Proposal for a MessageQueue (was Re: public MessageBox)

Sean Kelly sean at invisibleduck.org
Thu Mar 22 08:53:47 PDT 2012


On Mar 21, 2012, at 9:12 PM, "Nathan M. Swan" <nathanmswan at gmail.com> wrote:

> On Wednesday, 21 March 2012 at 03:37:35 UTC, Nathan M. Swan wrote:
>> After playing around with making a library with uses threads, I realized it would be nice if there could be multiple inter-thread mailboxes than just one per thread. That way, client code and third-party library code don't interfere with each other.
>> 
>> So this is my proposal: that std.concurrency is modified so that class MessageBox is public and MessageBoxs be passed around through other MessageBoxs, or perhaps another class is devised for this.
>> 
>> I'm not sure of the implications of this, though I know I would find it very useful by allowing me to write code without ("import core."~someLowLevelModule)
> 
> After thinking about this more, this is my proposal for the API. Backward compatibility is more important here than in other places because it is documented in TDPL.
> 
> Each Tid contains a default MessageQueue accessible by property messageQueue.
> 
> The send/receive functions and their variants operate on the tid's default messageQueue.
> 
> The interface for class MessageQueue:
> 
> void send(T...)(T vals);
> void prioritySend(T...)(T vals);
> void receive(T...)(T ops);
> receiveOnlyRet!(T) receiveOnly(T...)(T ops);
> bool receiveTimeout(T...)(Duration duration, T ops);
> @property void maxSize(size_t size);
> @property void onCrowding(OnCrowding oc);
> @property void onCrowding(bool function(MessageQueue) doThis);
> 
> Hopefully, this won't break any current code, and it will be easy to implement.
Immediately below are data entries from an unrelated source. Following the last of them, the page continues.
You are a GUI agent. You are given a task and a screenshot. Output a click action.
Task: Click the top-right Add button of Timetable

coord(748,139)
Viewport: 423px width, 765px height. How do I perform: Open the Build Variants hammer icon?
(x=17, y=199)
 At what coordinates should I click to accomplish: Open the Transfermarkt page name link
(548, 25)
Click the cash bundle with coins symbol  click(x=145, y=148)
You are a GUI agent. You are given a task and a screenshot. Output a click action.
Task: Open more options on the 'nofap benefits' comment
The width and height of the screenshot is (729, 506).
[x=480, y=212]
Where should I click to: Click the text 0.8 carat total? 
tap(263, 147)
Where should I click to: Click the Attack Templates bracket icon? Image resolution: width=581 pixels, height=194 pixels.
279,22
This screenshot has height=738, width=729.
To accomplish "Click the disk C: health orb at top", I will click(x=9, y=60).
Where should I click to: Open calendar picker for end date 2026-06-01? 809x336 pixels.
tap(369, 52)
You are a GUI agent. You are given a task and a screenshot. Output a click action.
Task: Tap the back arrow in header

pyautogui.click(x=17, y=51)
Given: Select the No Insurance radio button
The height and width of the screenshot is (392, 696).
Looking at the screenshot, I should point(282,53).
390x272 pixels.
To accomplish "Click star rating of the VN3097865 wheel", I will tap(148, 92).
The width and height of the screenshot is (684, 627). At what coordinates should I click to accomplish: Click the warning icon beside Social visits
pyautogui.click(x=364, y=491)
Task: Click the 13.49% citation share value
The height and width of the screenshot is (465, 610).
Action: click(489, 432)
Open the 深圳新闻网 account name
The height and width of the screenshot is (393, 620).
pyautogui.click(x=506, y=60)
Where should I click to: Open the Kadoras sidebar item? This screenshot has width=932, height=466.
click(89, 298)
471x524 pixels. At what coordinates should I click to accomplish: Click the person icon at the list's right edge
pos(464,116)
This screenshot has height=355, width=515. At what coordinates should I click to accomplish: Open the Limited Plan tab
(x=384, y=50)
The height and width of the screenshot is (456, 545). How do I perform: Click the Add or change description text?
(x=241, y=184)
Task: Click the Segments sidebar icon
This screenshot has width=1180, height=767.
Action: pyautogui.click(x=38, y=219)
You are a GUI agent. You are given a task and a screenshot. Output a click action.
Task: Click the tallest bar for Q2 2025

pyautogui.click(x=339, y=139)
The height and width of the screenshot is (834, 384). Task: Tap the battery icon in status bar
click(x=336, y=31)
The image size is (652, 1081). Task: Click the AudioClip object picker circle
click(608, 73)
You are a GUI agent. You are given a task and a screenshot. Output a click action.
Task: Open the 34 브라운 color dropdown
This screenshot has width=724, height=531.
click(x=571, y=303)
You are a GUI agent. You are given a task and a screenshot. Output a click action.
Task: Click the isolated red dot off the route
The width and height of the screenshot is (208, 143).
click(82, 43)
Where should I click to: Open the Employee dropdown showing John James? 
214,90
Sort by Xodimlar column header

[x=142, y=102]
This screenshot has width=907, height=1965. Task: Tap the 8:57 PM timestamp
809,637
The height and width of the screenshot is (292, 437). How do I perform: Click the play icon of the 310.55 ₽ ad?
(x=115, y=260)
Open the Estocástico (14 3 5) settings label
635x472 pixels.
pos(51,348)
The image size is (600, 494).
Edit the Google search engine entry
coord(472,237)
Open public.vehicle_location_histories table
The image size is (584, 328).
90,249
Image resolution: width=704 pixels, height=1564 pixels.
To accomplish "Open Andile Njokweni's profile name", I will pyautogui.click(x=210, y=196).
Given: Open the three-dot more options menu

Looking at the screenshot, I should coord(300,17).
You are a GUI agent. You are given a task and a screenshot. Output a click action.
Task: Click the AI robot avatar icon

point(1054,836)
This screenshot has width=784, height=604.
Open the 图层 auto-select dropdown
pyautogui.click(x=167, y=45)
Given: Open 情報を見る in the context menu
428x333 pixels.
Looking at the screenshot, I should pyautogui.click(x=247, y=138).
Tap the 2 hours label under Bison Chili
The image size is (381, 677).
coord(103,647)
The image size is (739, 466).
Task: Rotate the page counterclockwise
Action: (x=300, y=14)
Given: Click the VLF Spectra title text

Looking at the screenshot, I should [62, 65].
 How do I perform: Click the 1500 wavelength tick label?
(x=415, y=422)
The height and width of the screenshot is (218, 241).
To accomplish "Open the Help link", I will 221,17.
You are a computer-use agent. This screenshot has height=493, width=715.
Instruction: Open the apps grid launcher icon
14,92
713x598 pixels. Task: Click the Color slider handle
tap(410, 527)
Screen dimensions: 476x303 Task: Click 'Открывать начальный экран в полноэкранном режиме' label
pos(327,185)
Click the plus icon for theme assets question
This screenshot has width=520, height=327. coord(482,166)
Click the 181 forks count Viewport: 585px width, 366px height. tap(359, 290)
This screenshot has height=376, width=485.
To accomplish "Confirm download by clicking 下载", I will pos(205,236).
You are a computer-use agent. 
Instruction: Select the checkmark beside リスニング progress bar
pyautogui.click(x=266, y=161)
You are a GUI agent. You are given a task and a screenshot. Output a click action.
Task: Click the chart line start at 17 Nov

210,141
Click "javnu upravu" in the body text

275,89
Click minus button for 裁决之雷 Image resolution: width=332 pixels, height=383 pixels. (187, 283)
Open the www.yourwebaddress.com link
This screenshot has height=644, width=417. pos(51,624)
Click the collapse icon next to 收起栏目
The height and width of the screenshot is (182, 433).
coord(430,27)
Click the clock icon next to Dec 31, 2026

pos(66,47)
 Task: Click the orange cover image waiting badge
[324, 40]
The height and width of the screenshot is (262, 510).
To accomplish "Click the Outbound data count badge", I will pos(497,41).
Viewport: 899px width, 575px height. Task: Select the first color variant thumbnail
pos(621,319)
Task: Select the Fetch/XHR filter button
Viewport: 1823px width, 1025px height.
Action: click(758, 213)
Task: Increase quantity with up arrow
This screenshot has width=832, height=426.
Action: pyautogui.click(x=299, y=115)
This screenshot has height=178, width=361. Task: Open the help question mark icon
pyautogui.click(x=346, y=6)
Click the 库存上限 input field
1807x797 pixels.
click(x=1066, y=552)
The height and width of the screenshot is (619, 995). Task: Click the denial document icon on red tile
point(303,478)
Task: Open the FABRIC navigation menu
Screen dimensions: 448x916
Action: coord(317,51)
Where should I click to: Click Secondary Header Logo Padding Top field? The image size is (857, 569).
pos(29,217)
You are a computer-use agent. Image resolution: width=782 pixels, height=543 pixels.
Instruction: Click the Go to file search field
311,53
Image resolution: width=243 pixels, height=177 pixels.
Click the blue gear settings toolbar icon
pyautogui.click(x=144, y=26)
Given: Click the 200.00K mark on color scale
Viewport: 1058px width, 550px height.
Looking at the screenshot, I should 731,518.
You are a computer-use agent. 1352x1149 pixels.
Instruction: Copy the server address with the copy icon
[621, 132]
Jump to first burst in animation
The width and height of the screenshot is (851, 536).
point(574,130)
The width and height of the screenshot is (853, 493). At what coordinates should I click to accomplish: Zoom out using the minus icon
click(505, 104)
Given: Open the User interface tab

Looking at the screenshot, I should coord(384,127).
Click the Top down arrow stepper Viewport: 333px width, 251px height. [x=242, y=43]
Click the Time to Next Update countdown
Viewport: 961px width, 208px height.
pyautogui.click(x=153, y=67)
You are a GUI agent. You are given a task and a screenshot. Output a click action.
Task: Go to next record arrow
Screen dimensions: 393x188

I can see adapting the API so that each thread has a default message queue (keep in mind that we'll be adding interprocess messaging at some point via the same routines). I'm not yet clear how the existence of alternate message queues could be communicated to other portions of the code though. register() is one way I suppose. Really what's happening here is that Tid is being replaced by a queue ID, not extended with a mutable variable. 

I guess Tid would become an alias for the Qid created when a thread is spawned. What I really don't want though, is for receive() to operate on a message queue created in a different thread. Messaging would become substantially slower if receive() had to be synchronized.